I was at last Sunday's victory over the Kansas City Chiefs.  Yes, I saw Good Rex (pulling a disappearing act on the hard charging KC D-line, rolling out, hitting Berrian on the sideline).  Yes, I saw Bad Rex (two second half INTs that made you go, "Why?!?").  Yet the Bears doubled up the Chiefs in a 20-10 victory that rarely seemed in doubt.  The defense was nearly as stifling as it had been Week 1 vs. San Diego.  The Bears special teams got back to being special; Robbie was once again as good as Gould, the coverages were rock solid and the team even blocked a field goal for the second straight week.  And then there was the return game.  More on this later.  Still, one comment continues to ring in my ears, days after the win.

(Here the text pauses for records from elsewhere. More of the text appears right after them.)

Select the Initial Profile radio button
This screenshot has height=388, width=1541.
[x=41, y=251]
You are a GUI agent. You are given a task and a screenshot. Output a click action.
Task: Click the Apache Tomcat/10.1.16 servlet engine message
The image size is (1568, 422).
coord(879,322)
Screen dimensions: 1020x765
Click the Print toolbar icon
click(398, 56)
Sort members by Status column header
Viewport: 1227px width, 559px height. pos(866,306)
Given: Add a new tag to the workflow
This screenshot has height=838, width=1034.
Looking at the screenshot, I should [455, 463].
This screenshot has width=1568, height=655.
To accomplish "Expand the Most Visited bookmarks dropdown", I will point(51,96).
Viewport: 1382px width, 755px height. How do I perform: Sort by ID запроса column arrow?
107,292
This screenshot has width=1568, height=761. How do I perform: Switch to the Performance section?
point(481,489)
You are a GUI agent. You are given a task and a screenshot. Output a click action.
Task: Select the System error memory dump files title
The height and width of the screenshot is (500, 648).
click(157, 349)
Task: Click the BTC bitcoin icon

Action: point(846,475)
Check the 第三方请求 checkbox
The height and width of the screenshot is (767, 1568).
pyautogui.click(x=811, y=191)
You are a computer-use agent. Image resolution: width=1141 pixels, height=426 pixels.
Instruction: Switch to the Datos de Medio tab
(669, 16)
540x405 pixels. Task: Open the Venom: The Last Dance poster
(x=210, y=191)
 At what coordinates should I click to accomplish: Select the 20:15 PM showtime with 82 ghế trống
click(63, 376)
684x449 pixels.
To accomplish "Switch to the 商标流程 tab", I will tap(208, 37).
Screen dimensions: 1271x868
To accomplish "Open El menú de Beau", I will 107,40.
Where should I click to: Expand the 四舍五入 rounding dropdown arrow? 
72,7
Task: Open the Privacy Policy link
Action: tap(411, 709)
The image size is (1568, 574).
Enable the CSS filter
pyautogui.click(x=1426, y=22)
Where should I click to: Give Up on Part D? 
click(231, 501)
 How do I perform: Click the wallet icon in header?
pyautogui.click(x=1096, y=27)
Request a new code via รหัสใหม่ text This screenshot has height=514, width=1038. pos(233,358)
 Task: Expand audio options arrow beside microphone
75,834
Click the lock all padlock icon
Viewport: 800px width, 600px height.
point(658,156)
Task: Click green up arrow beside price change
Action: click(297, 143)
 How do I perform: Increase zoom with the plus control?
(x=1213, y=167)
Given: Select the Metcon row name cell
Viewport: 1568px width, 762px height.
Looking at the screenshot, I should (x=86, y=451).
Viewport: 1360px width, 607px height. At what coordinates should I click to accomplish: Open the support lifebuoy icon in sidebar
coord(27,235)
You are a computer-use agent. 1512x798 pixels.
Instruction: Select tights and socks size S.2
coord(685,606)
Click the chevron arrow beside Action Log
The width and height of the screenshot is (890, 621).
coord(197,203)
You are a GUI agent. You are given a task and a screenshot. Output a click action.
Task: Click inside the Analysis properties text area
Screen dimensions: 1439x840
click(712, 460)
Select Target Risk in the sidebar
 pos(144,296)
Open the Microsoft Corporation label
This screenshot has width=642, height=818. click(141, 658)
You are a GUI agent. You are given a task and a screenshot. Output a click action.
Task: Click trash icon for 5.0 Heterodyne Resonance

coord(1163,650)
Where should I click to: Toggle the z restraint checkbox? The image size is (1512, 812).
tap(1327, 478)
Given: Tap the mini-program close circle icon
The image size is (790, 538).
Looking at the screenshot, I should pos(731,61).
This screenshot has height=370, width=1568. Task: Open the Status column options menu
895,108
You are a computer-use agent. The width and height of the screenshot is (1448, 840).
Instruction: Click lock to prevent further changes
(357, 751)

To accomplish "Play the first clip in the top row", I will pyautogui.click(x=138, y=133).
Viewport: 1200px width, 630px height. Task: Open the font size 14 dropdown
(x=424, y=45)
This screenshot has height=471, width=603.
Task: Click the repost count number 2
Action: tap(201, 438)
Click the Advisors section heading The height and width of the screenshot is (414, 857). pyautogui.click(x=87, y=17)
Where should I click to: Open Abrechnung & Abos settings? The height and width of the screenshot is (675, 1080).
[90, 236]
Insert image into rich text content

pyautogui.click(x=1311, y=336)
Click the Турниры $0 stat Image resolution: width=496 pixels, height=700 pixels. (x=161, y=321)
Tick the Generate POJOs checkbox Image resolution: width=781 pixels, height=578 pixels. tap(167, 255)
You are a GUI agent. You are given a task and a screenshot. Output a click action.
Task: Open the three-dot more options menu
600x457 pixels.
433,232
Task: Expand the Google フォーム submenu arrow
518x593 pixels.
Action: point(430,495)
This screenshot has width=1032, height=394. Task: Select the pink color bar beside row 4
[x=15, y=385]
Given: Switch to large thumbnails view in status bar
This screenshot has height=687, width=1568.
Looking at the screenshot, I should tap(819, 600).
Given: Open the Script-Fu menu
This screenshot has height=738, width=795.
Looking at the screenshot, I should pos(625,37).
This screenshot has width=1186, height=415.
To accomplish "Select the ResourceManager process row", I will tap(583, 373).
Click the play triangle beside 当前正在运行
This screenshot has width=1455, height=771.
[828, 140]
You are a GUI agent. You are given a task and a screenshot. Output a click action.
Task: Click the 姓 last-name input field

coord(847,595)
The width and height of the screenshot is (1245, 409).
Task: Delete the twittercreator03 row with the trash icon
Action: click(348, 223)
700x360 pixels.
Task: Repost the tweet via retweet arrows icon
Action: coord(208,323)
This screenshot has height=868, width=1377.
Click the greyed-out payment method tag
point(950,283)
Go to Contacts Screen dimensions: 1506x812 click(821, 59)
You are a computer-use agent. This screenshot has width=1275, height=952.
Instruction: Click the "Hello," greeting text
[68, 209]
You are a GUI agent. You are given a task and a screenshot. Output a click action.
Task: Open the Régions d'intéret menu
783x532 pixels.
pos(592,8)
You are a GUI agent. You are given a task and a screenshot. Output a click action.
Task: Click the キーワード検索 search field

"After a game like this, I feel like we are 0-2."

Just so we can clear this up early on; the Bears are not, in fact, 0-2.  They are an entirely predictable 1-1.  One loss in a tough Week 1 draw on the road.  One win against a team that looks to be one of this year's punching bags.

The only question mark in Chicago follows the noun "offense".  Many a Bears fan will morph this term into the proper noun "Rex", but thus far this season, that may not be appropriate.  Yes, QB Grossman is putting up ratings in the 50's.  But if there is anything that a Chicago fan can take solace in, it is this: after two weeks, Grossman's below average performances can not be laid solely at the maligned passer's feet.  The Bears have struggled woefully in pass protection.  The receivers have not created space for themselves.  Although the (almost) equally maligned Cedric Benson had a rock solid 100-yard effort against Kansas City, the running game has looked far from dominant.  And yet there has been no Rex implosion the likes of the oft-cited contests from last year.  That, believe it or not, is encouraging.

On another website, this sort of analysis has earned a clever moniker.  "Rexcuses".  I prefer to think of it as an objective presentation of facts.  Then again, I would think that; I am, after all, writing this piece.

But no, I make no excuses for Rex Grossman.  He has not played up to the standards mandated by the talent surrounding him.  Few thus far have met that bar on the offensive side of the football.  Which brings me to another popular phrase amongst our faithful.

"This offense is not good enough to win a Super Bowl".

On September 20, yes, that statement is 100% accurate.  But here is the thing: the Super Bowl is played on February 3rd.

In the four-month plus interim, there are signs that this offense can improve.  Devin Hester, that wunderkind on roller skates, saw far more offensive action in Week 2 than he did in Week 1.  I know he hasn't seen the ball yet, but expect this trend to continue.  Sooner or later, Hester will be making plays on offense.  Maybe not a lot, but as he has shown as a specialist, he usually only needs to make one.  Greg Olsen, who many believe to be the biggest seam stealer in Chicago since a fella named Ditka, likely returns this week.  These two parts will be worked into the gameplan slowly, as they should.  The more they learn and prove that they can be relied upon, the more of the burden that they will carry.  Both provide something sorely needed on this offense: explosion.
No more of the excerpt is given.